Hi @Lei_Shi1,
The reason why your gradients are coming up to be None is because you are creating new instances for all the three classes in the forward
method of combined_model
.
To be able to update the parameters of model
which is an instance of combined_model
, you could do something like this:
(Although there could be cleaner ways to do this without creating 3 separate classes)
from calendar import EPOCH
import torch
from torch import nn, tensor
import os
LEARNING_RATE = 1e-5
EPOCHS = int(1e7)
BATCH_SIZE = 1
horizon = 8
WEIGHT_DECAY = 1e-4
device = torch.device('cuda' if torch.cuda.is_available() else 'cpu')
class action_input_model(nn.Module):
def __init__(self):
super().__init__()
self.action_dense1 = nn.Linear(2, 16) # verified input (8,2), output(8,16) when nn.Linear(2,16)
self.action_relu3 = nn.ReLU()
self.action_dense2 = nn.Linear(16, 16)
class rnn_cell(nn.Module):
def __init__(self):
super().__init__()
self.rnn_cell = nn.LSTM(16, 64, 8, batch_first = True) # (input_size, hidden_size/num_units, num_layers)
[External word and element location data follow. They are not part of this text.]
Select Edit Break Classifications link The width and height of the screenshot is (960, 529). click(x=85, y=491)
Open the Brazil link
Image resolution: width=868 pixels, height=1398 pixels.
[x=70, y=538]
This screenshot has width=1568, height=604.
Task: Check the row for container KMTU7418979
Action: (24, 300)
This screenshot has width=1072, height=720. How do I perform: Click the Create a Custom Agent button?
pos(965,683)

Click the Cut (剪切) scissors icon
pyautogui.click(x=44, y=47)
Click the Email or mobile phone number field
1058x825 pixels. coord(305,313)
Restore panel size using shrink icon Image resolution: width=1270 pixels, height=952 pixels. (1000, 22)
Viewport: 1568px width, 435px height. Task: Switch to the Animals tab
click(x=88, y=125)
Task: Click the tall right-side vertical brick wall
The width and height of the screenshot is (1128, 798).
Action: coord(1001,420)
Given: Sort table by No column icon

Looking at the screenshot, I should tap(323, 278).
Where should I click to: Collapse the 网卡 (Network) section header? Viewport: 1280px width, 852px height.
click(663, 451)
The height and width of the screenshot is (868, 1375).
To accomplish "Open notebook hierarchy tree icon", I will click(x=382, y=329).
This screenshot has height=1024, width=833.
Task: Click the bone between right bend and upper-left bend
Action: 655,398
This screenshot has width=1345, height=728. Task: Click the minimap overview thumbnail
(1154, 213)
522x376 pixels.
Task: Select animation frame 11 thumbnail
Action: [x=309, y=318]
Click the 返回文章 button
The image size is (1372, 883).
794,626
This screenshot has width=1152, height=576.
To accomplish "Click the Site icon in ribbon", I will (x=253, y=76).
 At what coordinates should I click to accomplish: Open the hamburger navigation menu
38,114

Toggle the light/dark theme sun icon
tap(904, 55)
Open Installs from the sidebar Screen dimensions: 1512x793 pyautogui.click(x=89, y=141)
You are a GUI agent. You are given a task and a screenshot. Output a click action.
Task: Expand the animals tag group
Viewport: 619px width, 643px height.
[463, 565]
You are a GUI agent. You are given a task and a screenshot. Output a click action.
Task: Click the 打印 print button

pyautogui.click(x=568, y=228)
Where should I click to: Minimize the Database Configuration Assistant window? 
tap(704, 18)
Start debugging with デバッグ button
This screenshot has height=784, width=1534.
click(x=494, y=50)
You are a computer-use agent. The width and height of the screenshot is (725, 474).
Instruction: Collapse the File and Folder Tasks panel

class output_model_1(nn.Module):
def __init__(self):
super().__init__()
self.output_dense1 = nn.Linear(64, 32) # hidden layer features are 64
self.output_relu3 = nn.ReLU()
self.output_dense2 = nn.Linear(32, 4) # 4 is the output dimension, actually 8*4
class combined_model(action_input_model, rnn_cell, output_model_1):
def __init__(self):
super().__init__()
def forward(self, x):
x = self.action_dense1(x)
x = self.action_relu3(x)
x = self.action_dense2(x)
x, _ = self.rnn_cell(x)
x = self.output_dense1(x)
x = self.output_relu3(x)
x = self.output_dense2(x)
return x
action_input_data = torch.randn(BATCH_SIZE, horizon, 2, device=device)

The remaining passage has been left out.